Justice of the High Court
- Incumbent
- Assumed office 15 February 2021

Personal details
- Born: 27 April 1968 (age 57) London, England
- Alma mater: Christ Church, Oxford

= Joanna Smith (judge) =

British judge

Dame Joanna Angela Smith, (born 27 April 1968), styled Mrs Justice Smith, is a British High Court judge.

Smith was born in London, England in 1968 and educated at King's Ely. She attended Christ Church, Oxford, matriculating in 1986, and graduated with a first-class MA in jurisprudence.

She was called to the bar at Lincoln's Inn in 1990, practising commercial, professional negligence and construction law from Cornerstone Chambers and Wilberforce Chambers.

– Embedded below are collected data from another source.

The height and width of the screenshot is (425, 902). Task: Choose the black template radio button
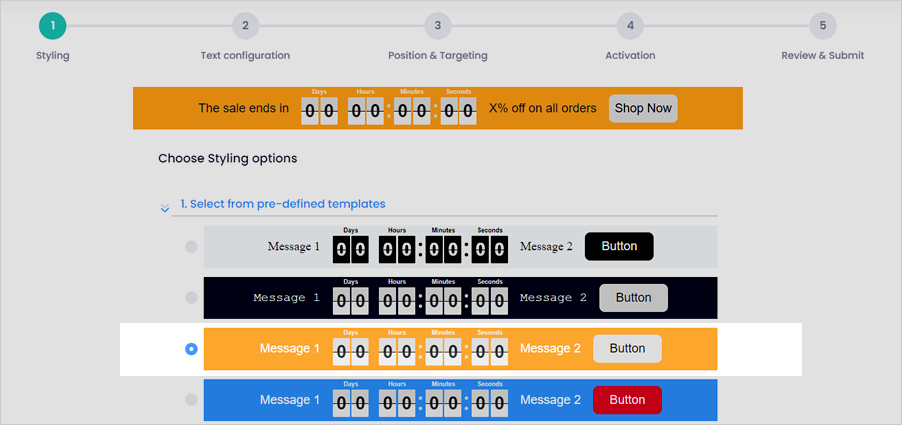tap(191, 298)
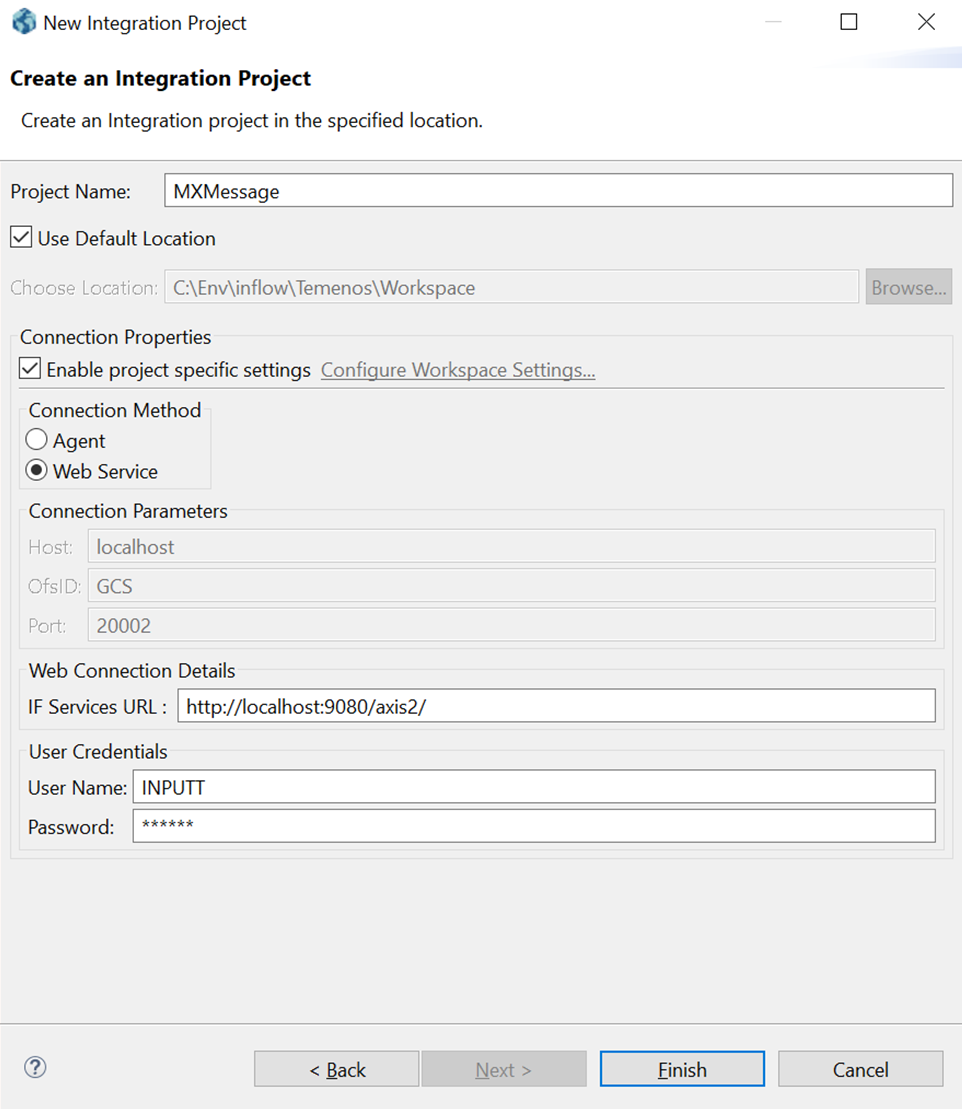The width and height of the screenshot is (962, 1109).
Task: Maximize the New Integration Project dialog
Action: point(849,22)
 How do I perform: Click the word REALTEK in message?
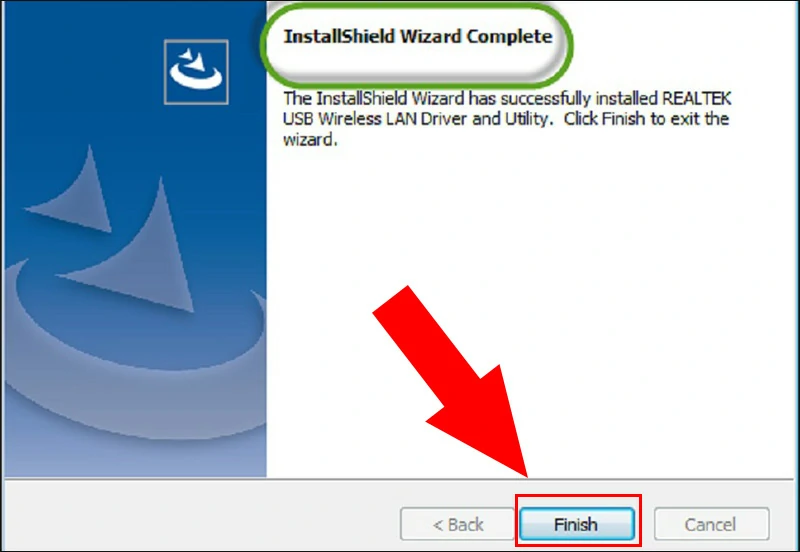coord(696,98)
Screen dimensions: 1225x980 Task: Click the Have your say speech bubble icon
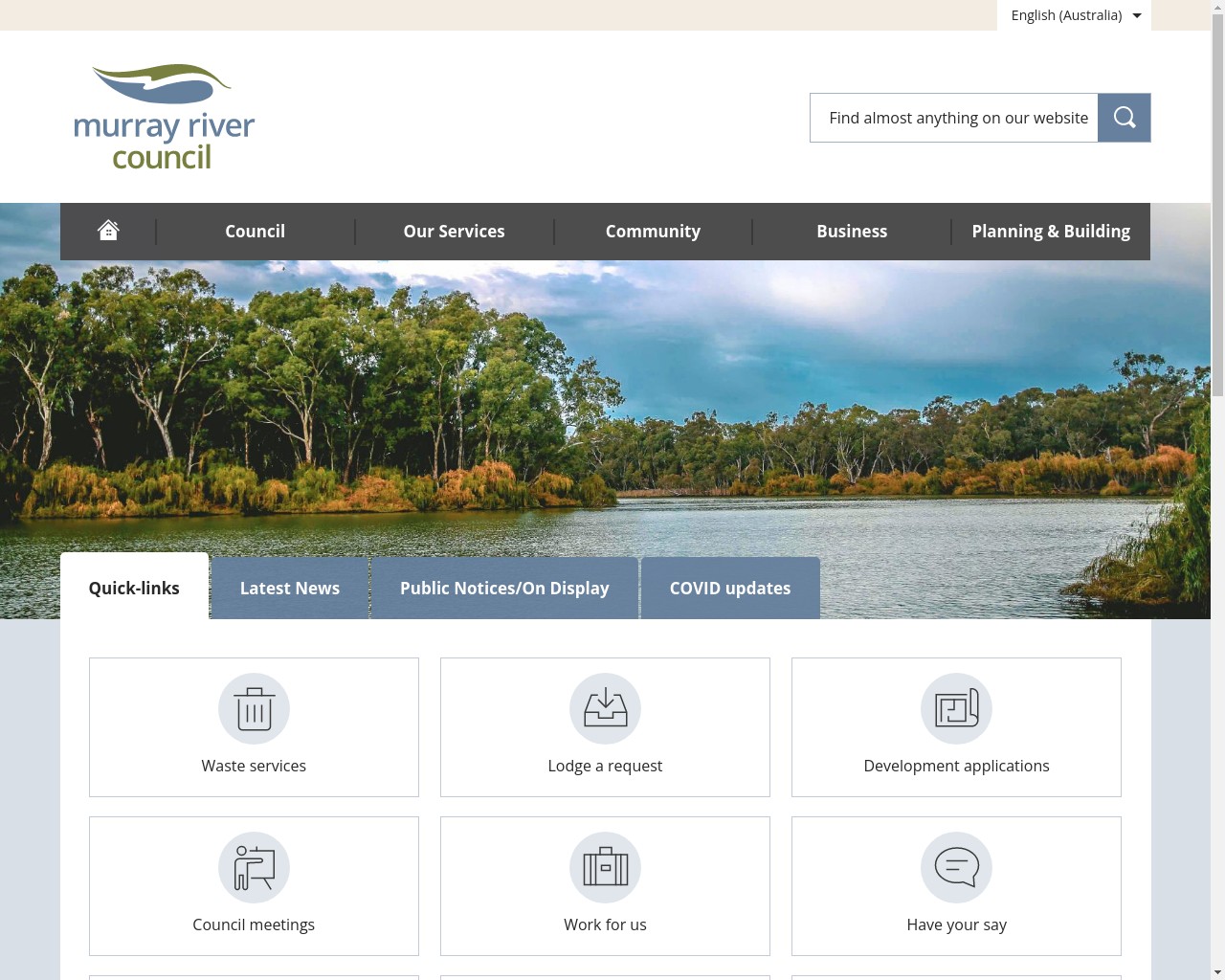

Smith took silk in 2009 and was appointed a deputy High Court judge in 2017. As a practitioner, she appeared in the 2015 Cavendish Square Holding BV v Talal El Makdessi case before the Supreme Court of the United Kingdom. Prior to her full-time judicial appointment, she took appointments as an arbitrator.

On 15 February 2021, Smith was appointed a judge of the High Court and assigned to the Chancery Division. She received the customary damehood in 2020.

In 1994, she married Mark Vanhegan (a fellow KC) and together they have two daughters.